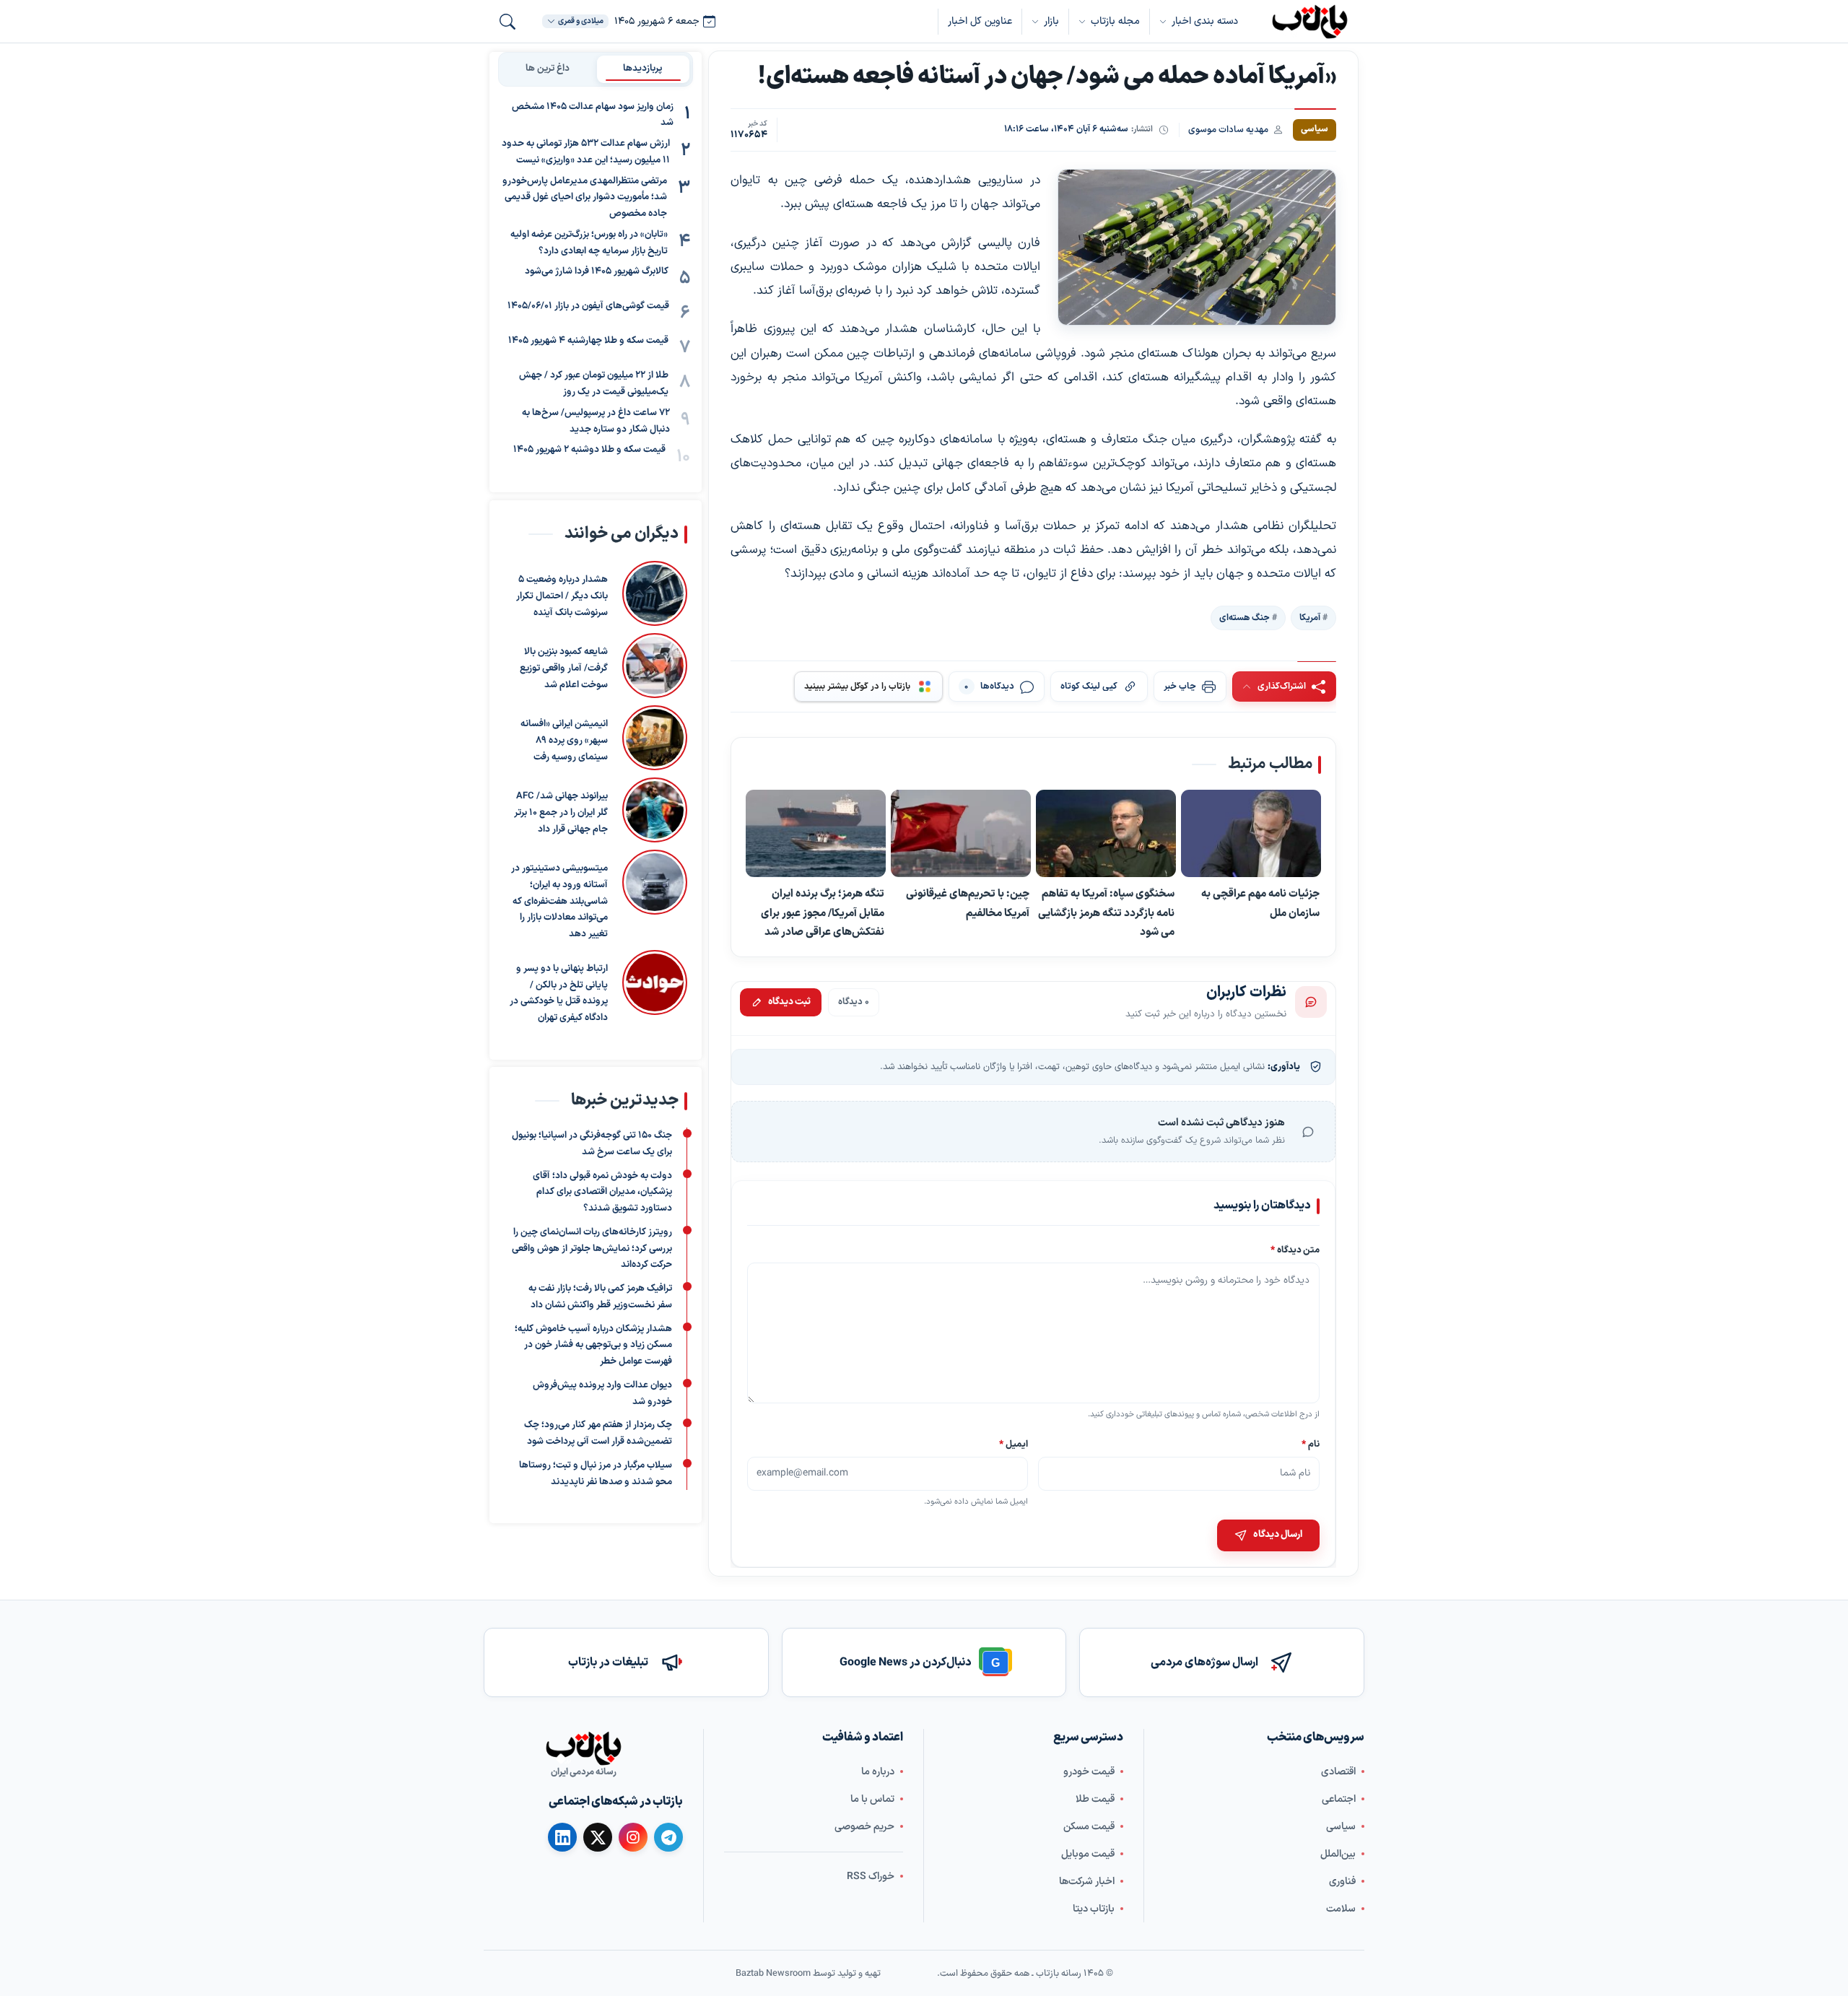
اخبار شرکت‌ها (1087, 1880)
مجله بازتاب (1115, 21)
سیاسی (1341, 1826)
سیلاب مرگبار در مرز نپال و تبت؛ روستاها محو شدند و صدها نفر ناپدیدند (595, 1473)
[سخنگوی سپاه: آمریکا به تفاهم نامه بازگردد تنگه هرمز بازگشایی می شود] (1106, 834)
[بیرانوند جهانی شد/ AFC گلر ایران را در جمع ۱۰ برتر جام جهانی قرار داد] (654, 809)
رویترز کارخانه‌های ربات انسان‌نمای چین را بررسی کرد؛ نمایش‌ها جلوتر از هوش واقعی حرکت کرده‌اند (592, 1249)
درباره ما (877, 1771)
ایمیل (1014, 1444)
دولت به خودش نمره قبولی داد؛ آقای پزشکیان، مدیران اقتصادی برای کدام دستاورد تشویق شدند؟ (602, 1192)
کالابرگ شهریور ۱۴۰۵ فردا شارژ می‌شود (596, 272)
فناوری (1342, 1880)
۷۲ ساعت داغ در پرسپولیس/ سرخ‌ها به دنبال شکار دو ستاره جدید (596, 421)
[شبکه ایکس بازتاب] (597, 1837)
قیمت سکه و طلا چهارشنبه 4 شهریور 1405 (588, 341)
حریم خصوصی (864, 1826)
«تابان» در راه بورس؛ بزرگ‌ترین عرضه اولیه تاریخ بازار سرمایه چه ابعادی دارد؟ (589, 242)
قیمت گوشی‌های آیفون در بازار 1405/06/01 (588, 307)
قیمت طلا (1095, 1798)
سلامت (1341, 1908)
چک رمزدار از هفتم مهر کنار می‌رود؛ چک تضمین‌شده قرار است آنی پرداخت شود (598, 1433)
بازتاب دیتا (1094, 1908)
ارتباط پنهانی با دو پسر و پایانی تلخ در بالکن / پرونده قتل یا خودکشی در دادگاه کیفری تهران (559, 993)
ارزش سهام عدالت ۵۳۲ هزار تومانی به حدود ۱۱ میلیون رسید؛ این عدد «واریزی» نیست (586, 152)
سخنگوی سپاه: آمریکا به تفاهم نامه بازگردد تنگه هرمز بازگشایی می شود (1106, 913)
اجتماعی (1339, 1798)
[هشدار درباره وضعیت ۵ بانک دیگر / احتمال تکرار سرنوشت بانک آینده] (654, 593)
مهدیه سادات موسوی (1228, 129)
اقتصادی (1338, 1771)
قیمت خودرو (1089, 1771)
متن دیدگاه (1295, 1251)
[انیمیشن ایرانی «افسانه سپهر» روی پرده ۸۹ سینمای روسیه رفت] (654, 737)
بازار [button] (1051, 21)
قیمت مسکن (1089, 1826)
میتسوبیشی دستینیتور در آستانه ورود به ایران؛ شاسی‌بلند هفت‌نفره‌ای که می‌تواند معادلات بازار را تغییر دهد (559, 901)
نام (1311, 1444)
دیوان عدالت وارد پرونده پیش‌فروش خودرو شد (602, 1393)
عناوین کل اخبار (980, 21)
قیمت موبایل (1088, 1853)
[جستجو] (507, 21)
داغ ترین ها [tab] (548, 68)
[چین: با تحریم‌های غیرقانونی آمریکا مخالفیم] (961, 834)
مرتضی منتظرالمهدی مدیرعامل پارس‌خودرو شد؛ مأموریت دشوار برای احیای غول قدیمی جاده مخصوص (584, 198)
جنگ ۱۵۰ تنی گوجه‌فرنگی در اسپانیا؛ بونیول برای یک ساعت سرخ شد (592, 1143)
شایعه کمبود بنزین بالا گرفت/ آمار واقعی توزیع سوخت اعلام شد (564, 668)
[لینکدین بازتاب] (562, 1837)
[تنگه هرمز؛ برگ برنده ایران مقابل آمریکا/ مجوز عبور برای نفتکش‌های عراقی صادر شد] (816, 834)
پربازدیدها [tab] (643, 68)
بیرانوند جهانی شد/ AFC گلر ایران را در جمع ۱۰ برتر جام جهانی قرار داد (561, 813)
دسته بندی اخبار (1205, 21)
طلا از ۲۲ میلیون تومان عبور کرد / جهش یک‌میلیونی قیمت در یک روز (593, 384)
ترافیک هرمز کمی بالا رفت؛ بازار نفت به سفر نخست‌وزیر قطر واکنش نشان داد (600, 1296)
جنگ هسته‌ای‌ (1244, 617)
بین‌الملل (1338, 1853)
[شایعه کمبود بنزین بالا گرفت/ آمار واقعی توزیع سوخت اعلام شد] (654, 665)
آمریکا (1309, 617)
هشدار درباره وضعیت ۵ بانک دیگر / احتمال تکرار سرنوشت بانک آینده (562, 596)
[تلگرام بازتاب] (668, 1837)
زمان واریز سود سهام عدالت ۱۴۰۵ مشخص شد (593, 115)
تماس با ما (872, 1798)
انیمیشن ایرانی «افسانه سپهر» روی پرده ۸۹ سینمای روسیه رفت (564, 740)
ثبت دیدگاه (789, 1002)
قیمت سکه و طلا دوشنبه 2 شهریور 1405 (589, 450)
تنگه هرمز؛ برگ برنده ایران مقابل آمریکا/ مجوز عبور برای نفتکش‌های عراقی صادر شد (822, 913)
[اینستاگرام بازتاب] (633, 1837)
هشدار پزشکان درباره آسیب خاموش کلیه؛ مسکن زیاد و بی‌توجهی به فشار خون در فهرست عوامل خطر (593, 1345)
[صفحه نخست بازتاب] (583, 1748)
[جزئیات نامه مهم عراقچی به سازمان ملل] (1251, 834)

══════════

**REQUIRED WORK:** Start at the line containing "آمریکا (1309, 617)" and transcribe through the end of the entries. Please keep both ends and add nothing.

**EXERCISE OUTPUT:**
آمریکا (1309, 617)
هشدار درباره وضعیت ۵ بانک دیگر / احتمال تکرار سرنوشت بانک آینده (562, 596)
[تلگرام بازتاب] (668, 1837)
زمان واریز سود سهام عدالت ۱۴۰۵ مشخص شد (593, 115)
تماس با ما (872, 1798)
انیمیشن ایرانی «افسانه سپهر» روی پرده ۸۹ سینمای روسیه رفت (564, 740)
ثبت دیدگاه (789, 1002)
قیمت سکه و طلا دوشنبه 2 شهریور 1405 (589, 450)
تنگه هرمز؛ برگ برنده ایران مقابل آمریکا/ مجوز عبور برای نفتکش‌های عراقی صادر شد (822, 913)
[اینستاگرام بازتاب] (633, 1837)
هشدار پزشکان درباره آسیب خاموش کلیه؛ مسکن زیاد و بی‌توجهی به فشار خون در فهرست عوامل خطر (593, 1345)
[صفحه نخست بازتاب] (583, 1748)
[جزئیات نامه مهم عراقچی به سازمان ملل] (1251, 834)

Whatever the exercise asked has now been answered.